:: Dataset extract ::

---+---

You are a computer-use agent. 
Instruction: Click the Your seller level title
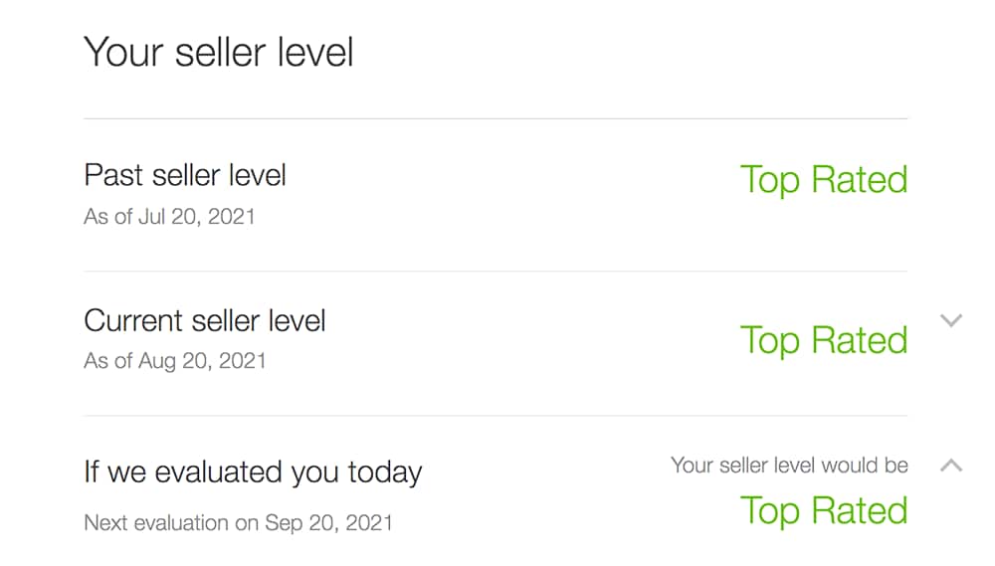coord(218,52)
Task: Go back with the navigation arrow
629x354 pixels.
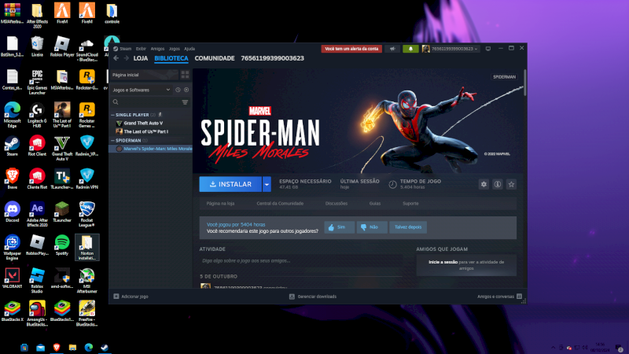Action: 116,58
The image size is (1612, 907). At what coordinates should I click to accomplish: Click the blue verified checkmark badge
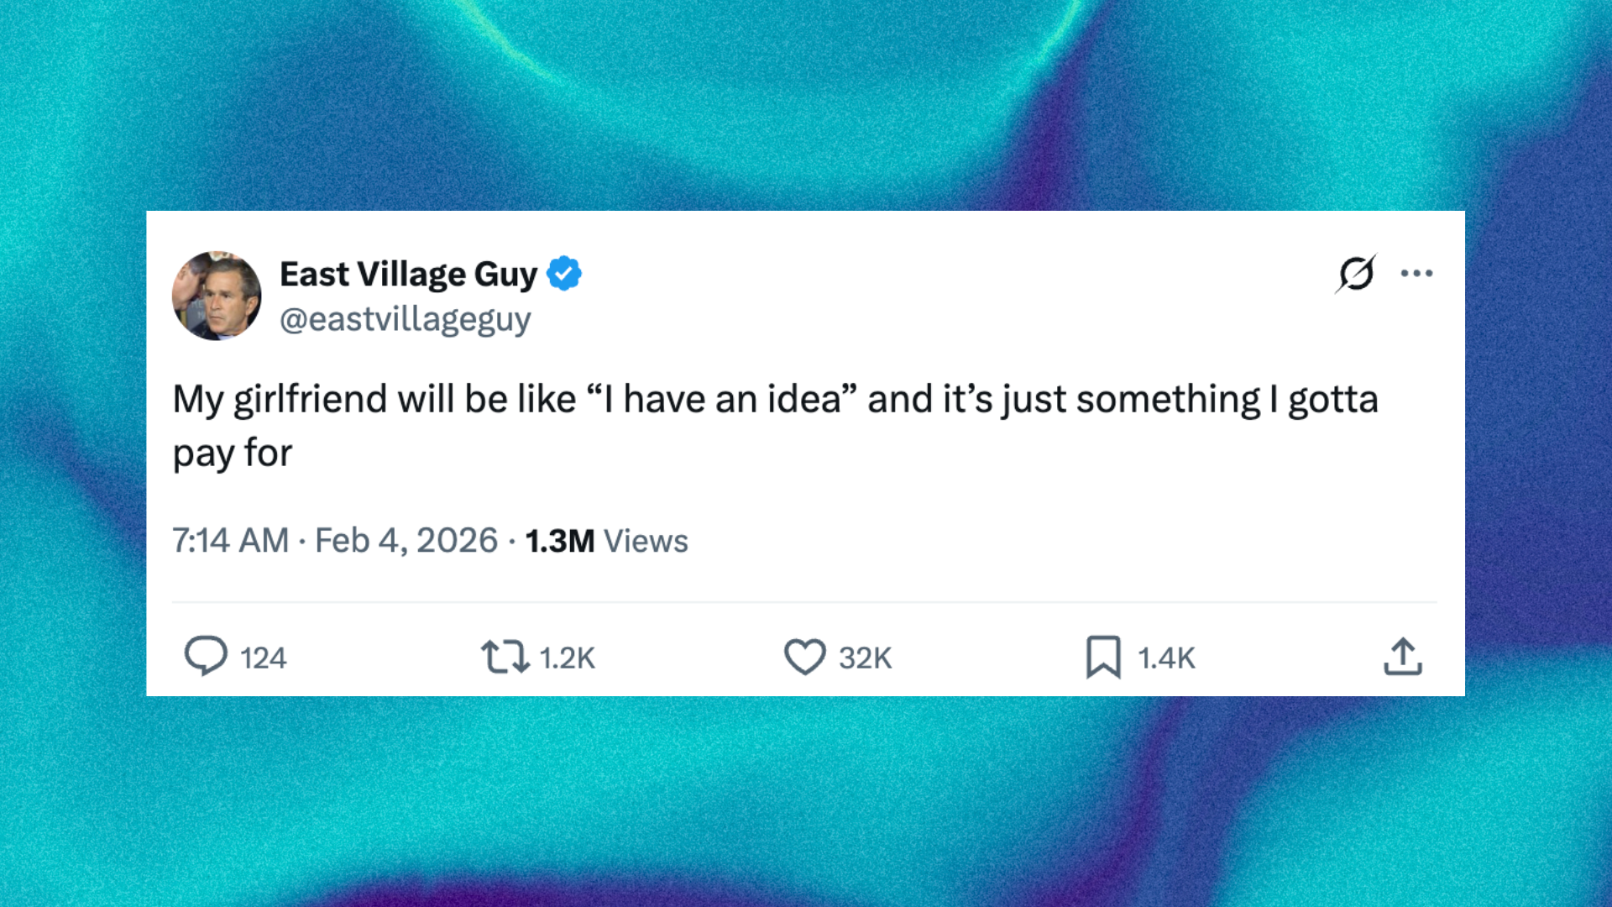click(564, 274)
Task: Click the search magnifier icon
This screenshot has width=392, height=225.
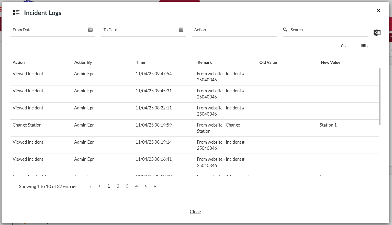Action: 285,30
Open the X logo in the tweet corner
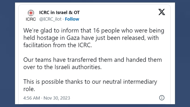The height and width of the screenshot is (107, 190). 162,12
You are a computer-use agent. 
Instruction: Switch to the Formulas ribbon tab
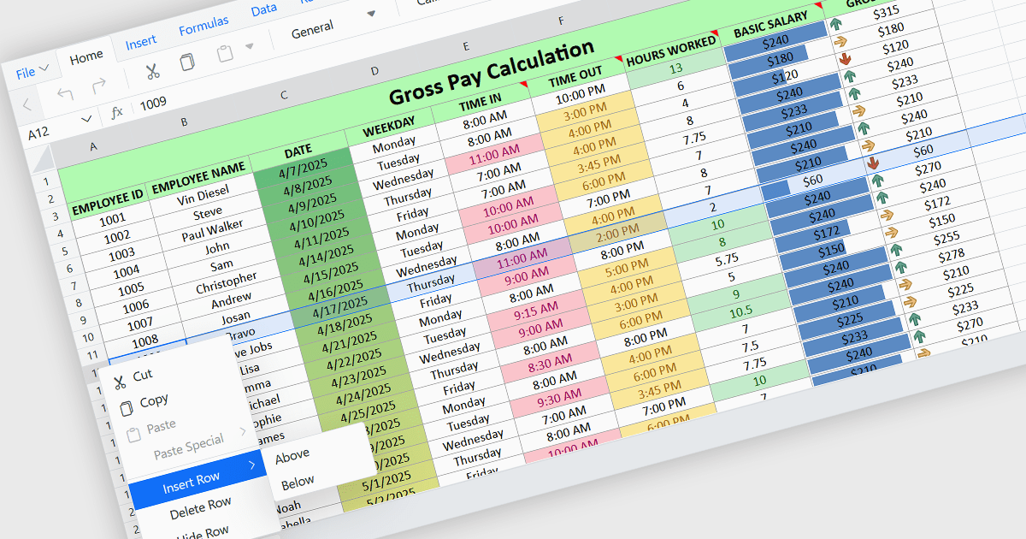pos(203,27)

---+---

:: Exercise ::
When a line of the data above holds the string "Task", count it, and reply with the resulting number only.

:: Exercise answer ::
2